"""

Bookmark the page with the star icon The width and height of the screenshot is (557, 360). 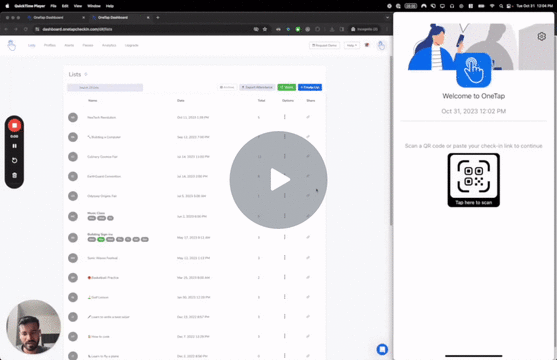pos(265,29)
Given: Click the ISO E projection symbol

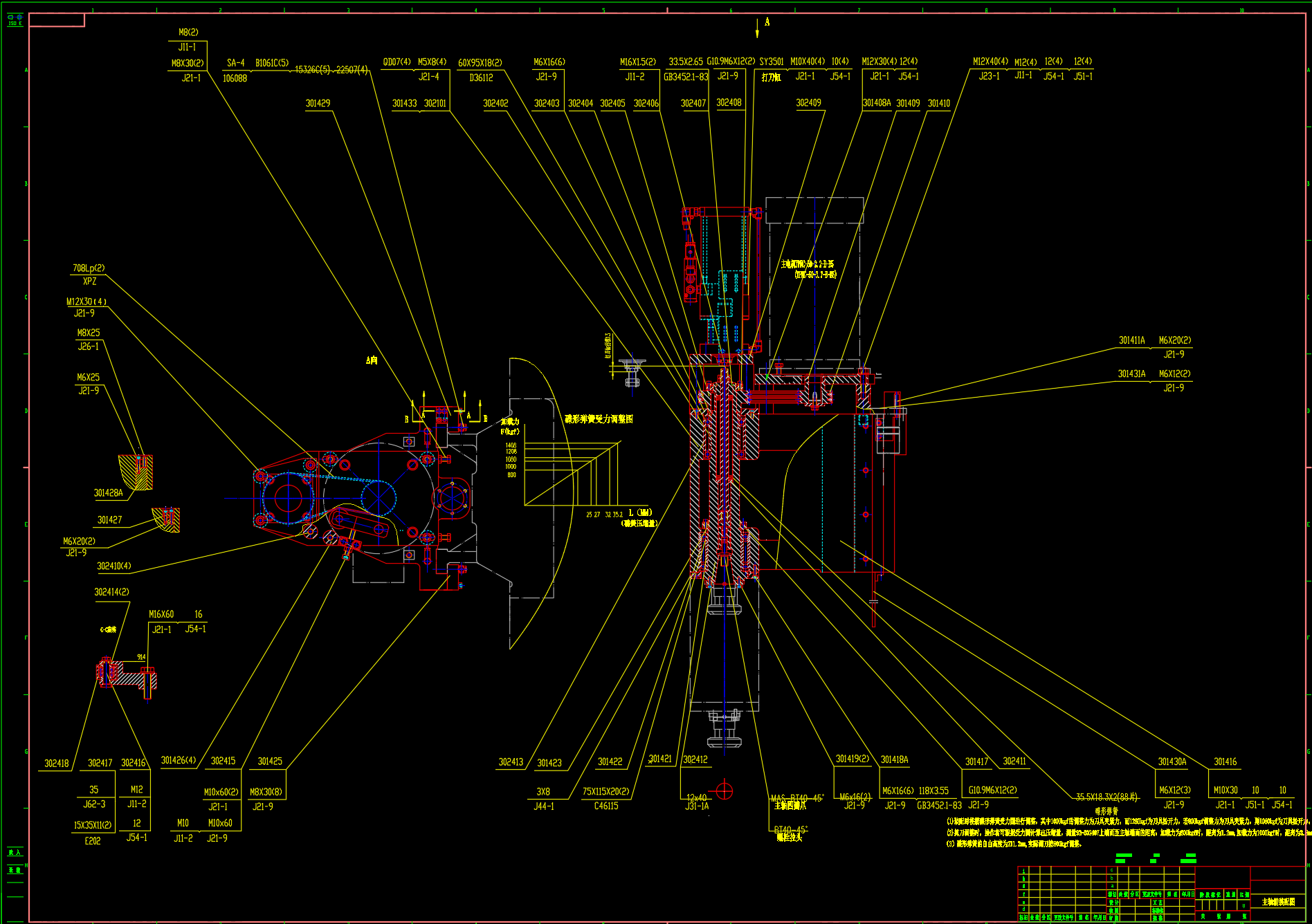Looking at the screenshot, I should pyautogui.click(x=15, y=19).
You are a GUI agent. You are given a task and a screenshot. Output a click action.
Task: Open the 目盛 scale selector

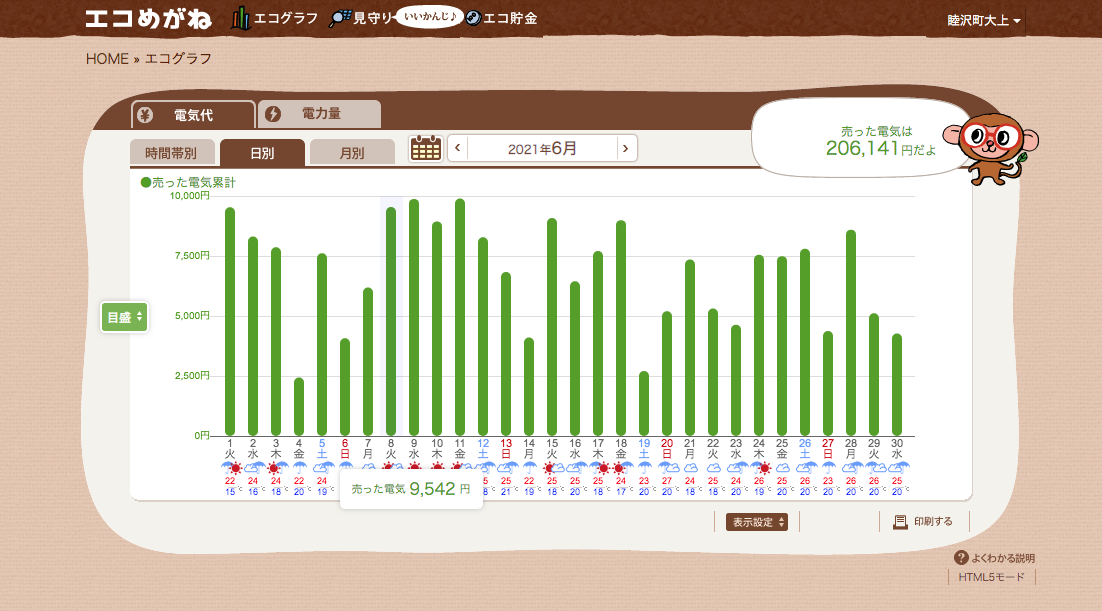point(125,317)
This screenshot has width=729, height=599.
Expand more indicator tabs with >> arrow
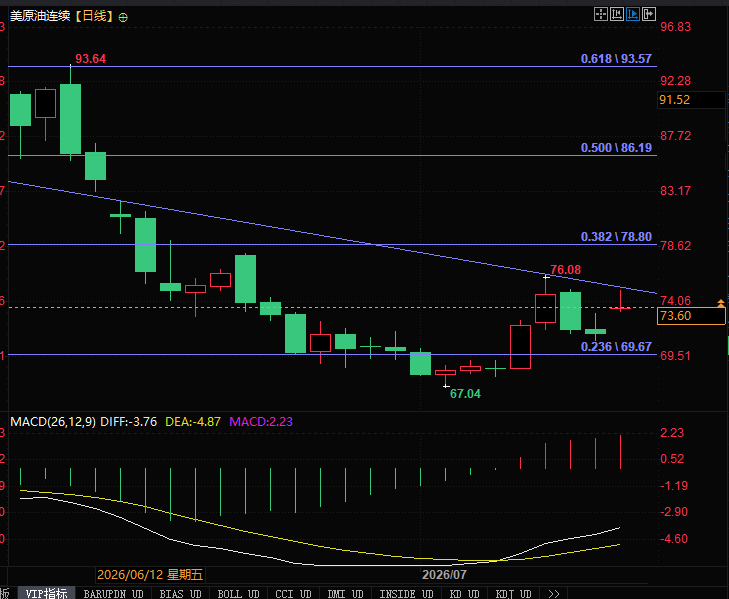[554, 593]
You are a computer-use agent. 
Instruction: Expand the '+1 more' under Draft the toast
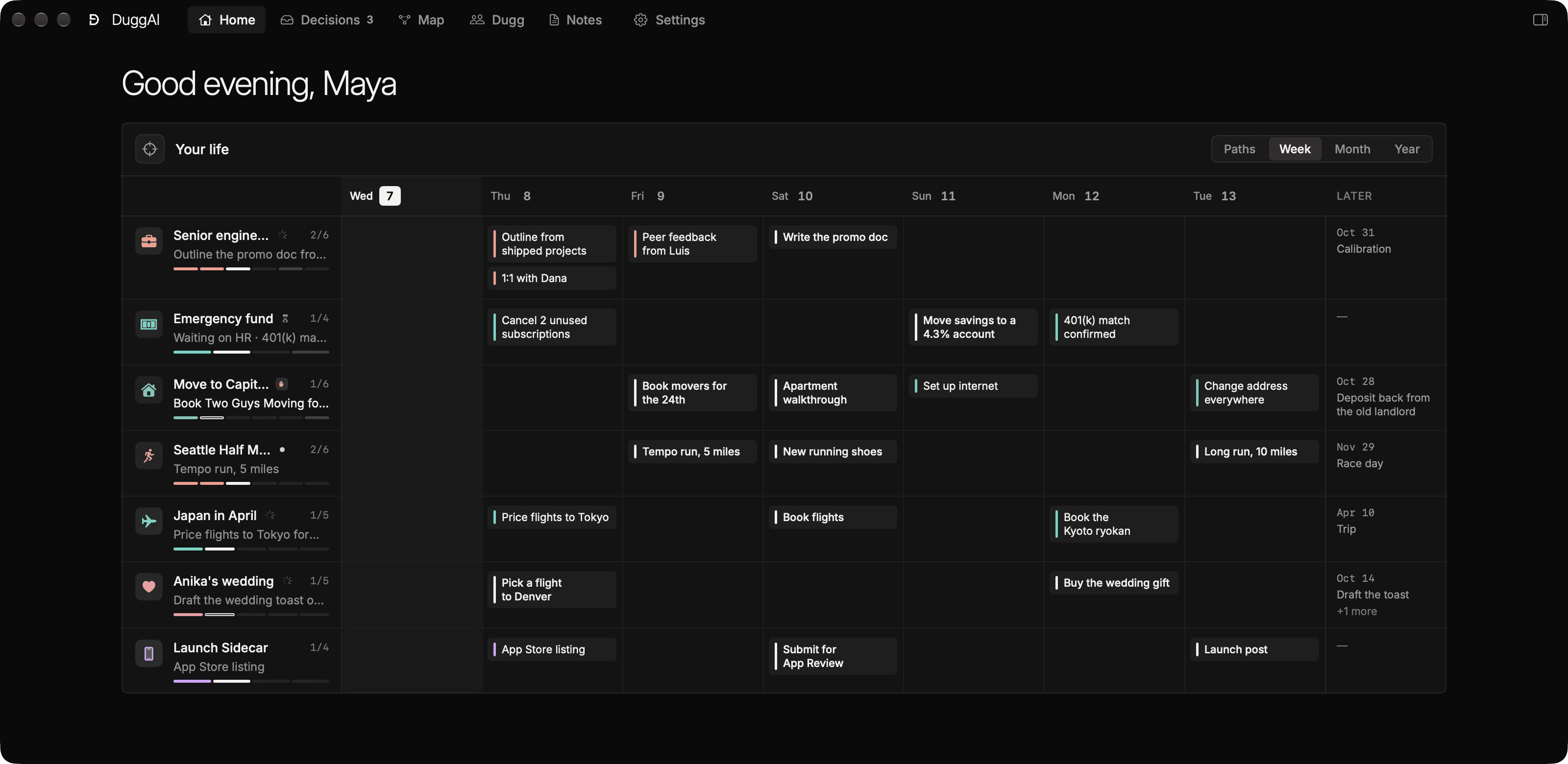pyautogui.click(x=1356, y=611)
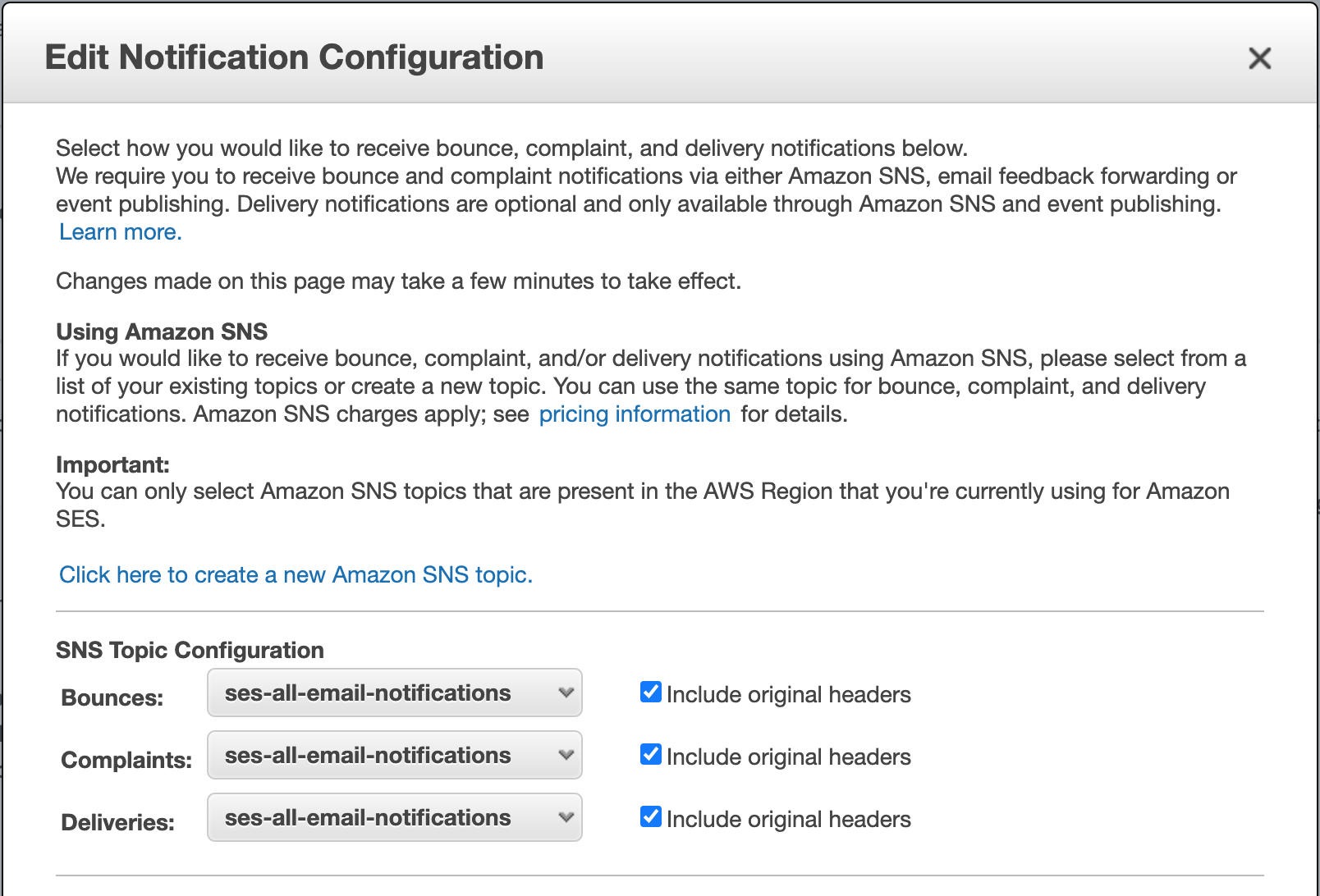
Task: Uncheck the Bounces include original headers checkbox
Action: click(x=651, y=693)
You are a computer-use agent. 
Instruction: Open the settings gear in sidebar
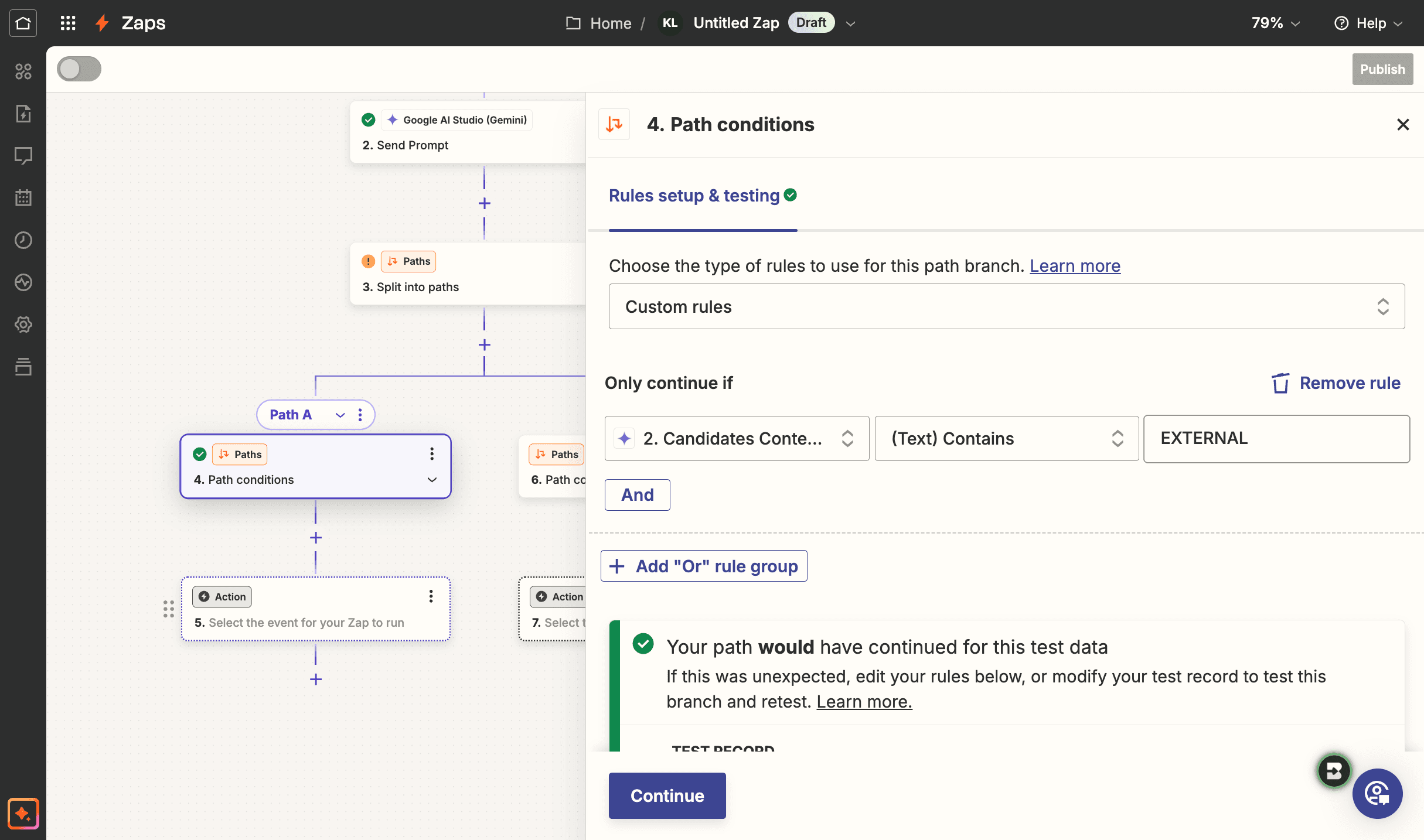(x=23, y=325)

"""

— Task description —
Exactly the lines from the line with "Instruction: Expand the" through the last line of the listing, both included, should be extracted, and the pictures left behind.

— Response —
Instruction: Expand the '+1 more' under Draft the toast
pyautogui.click(x=1356, y=611)
Task: Uncheck the Bounces include original headers checkbox
Action: click(x=651, y=693)
You are a computer-use agent. 
Instruction: Open the settings gear in sidebar
(x=23, y=325)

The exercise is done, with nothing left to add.